Text excerpt:
# Lucid Dreaming > Attaining Lucidity > Lucid Aids >  >  Effect of Higher Dopamine Levels?

## The Subatomic Level

Just curious if anyone knows or has any experiences on the effect to your dreaming when Dopamine levels in the brain are increased through medications?
Is Lucid Dreaming easier or harder?  More vivid dreams or less?

Thanks

----------


## moe007

> Just curious if anyone knows or has any experiences on the effect to your dreaming when Dopamine levels in the brain are increased through medications?
> Is Lucid Dreaming easier or harder?  More vivid dreams or less?
> 
> Thanks



Ah. Contrary to the common belief, Dopamine is superior to Acetylcholine as a dream enhancing neurotransmitter. 

I have extensive experience with dopamine enhancing supplement/drugs of all kinds. If you would want to try an entry level supplement that boosts dopamine, I recommend Mucuna pruriens. Get the lower percentage of L-dopa ones because they have more Mucuna pruriens in them and less L-dopa, which in turn gives you more of the ldopa crossing the blood brain barrier, rather than being synthesized in your gut.

Essentially, cocaine is a dopamine reuptake inhibitor; which blocks the reuptake of dopamine in the brain causing extreme amounts of dopamine to flood the brain (hence the euphoria, and all other amazing effects) but I do not encourage trying cocaine before bed as it is a very strong stimulant and you probably will not sleep. Addiction is another problem. I have never done this, but maybe taking 1 or 2mg which is not a significant amount by any means, might enhance dreaming to some degree. 

But to sum it all up, i just gave you the two extremes, Mucuna pruriens being the entry level dopamine enhancement; and cocaine being the ultimate dopamine enhancement.

----------


## The Subatomic Level

> Ah. Contrary to the common belief, Dopamine is superior to Acetylcholine as a dream enhancing neurotransmitter. 
> 
> I have extensive experience with dopamine enhancing supplement/drugs of all kinds. If you would want to try an entry level supplement that boosts dopamine, I recommend Mucuna pruriens. Get the lower percentage of L-dopa ones because they have more Mucuna pruriens in them and less L-dopa, which in turn gives you more of the ldopa crossing the blood brain barrier, rather than being synthesized in your gut.
> 
> Essentially, cocaine is a dopamine reuptake inhibitor; which blocks the reuptake of dopamine in the brain causing extreme amounts of dopamine to flood the brain (hence the euphoria, and all other amazing effects) but I do not encourage trying cocaine before bed as it is a very strong stimulant and you probably will not sleep. Addiction is another problem. I have never done this, but maybe taking 1 or 2mg which is not a significant amount by any means, might enhance dreaming to some degree. 
> 
> But to sum it all up, i just gave you the two extremes, Mucuna pruriens being the entry level dopamine enhancement; and cocaine being the ultimate dopamine enhancement.




Thank you for all the info!!!  I am just curious because I may be in a situation where I am taking a medication that increases the dopamine level in the brain.  I'm a pretty sure I have Restless Leg Syndrome, and am going to a neurologist in 2 weeks to get diagnosed for it.  Hopefully I find some thing that cures my RLS without having to take an addicting substance such as something that raises the dopamine levels in the brain.  But, if I do eventually take those, it is important to me that it doesnt limit my chance for a LD!

Required action 1: Please extract the dopamine thread from "Thank you for" to "chance for a LD!".
Required action 2:
Answer these questions using the dopamine thread:
(a) According to moe007, dopamine is superior to which neurotransmitter as a dream enhancer?
(b) What condition does The Subatomic Level believe they have?
(c) In how many weeks is the neurologist visit?
The records aren't needed for any of this work.

Input data:
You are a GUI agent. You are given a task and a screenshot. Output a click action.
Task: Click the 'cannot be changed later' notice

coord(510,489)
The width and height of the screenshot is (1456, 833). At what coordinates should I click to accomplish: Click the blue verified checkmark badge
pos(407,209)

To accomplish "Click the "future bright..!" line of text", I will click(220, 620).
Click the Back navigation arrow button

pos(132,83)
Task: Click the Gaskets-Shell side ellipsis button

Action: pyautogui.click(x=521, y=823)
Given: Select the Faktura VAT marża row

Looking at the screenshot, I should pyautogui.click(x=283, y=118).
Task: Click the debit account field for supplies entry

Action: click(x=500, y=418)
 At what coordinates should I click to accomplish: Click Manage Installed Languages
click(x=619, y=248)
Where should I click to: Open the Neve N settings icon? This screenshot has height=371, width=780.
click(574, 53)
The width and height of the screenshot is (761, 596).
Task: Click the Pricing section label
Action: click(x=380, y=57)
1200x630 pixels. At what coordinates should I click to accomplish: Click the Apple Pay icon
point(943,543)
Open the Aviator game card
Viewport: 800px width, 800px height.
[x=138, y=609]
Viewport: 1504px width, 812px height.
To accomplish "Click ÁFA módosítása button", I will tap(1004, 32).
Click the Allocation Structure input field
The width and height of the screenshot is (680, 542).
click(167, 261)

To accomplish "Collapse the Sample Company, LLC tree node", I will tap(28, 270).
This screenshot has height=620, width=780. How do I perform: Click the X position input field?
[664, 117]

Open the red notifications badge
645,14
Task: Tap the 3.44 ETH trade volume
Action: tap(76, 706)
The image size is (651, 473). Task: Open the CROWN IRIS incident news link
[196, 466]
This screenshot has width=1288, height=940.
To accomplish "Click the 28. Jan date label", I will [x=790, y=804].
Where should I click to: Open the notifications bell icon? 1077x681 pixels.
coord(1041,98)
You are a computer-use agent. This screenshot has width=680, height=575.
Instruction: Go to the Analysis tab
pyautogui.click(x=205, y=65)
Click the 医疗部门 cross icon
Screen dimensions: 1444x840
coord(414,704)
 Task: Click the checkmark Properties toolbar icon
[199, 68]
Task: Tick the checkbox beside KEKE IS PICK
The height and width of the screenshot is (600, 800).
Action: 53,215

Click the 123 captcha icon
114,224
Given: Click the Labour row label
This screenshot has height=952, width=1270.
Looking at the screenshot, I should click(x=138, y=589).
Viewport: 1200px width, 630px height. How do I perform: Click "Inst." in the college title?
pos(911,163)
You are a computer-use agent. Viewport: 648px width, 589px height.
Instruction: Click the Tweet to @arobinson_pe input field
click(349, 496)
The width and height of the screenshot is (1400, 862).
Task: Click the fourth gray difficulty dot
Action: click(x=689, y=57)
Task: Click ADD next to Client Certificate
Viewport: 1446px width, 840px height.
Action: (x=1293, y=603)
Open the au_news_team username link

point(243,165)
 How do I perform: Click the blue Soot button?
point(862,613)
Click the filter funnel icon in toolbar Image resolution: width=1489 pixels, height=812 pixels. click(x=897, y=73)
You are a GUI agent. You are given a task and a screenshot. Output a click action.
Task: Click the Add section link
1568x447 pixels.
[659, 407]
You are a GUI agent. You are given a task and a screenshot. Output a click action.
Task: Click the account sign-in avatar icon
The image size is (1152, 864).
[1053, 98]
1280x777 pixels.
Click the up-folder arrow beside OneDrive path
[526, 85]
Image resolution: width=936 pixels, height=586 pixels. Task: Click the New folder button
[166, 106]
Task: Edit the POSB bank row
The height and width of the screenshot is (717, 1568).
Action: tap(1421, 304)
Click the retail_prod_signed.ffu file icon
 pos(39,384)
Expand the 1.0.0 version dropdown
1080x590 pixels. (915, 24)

Answer 1:
Thank you for all the info!!!  I am just curious because I may be in a situation where I am taking a medication that increases the dopamine level in the brain.  I'm a pretty sure I have Restless Leg Syndrome, and am going to a neurologist in 2 weeks to get diagnosed for it.  Hopefully I find some thing that cures my RLS without having to take an addicting substance such as something that raises the dopamine levels in the brain.  But, if I do eventually take those, it is important to me that it doesnt limit my chance for a LD!

Answer 2:
(a) Acetylcholine
(b) Restless Leg Syndrome
(c) 2 weeks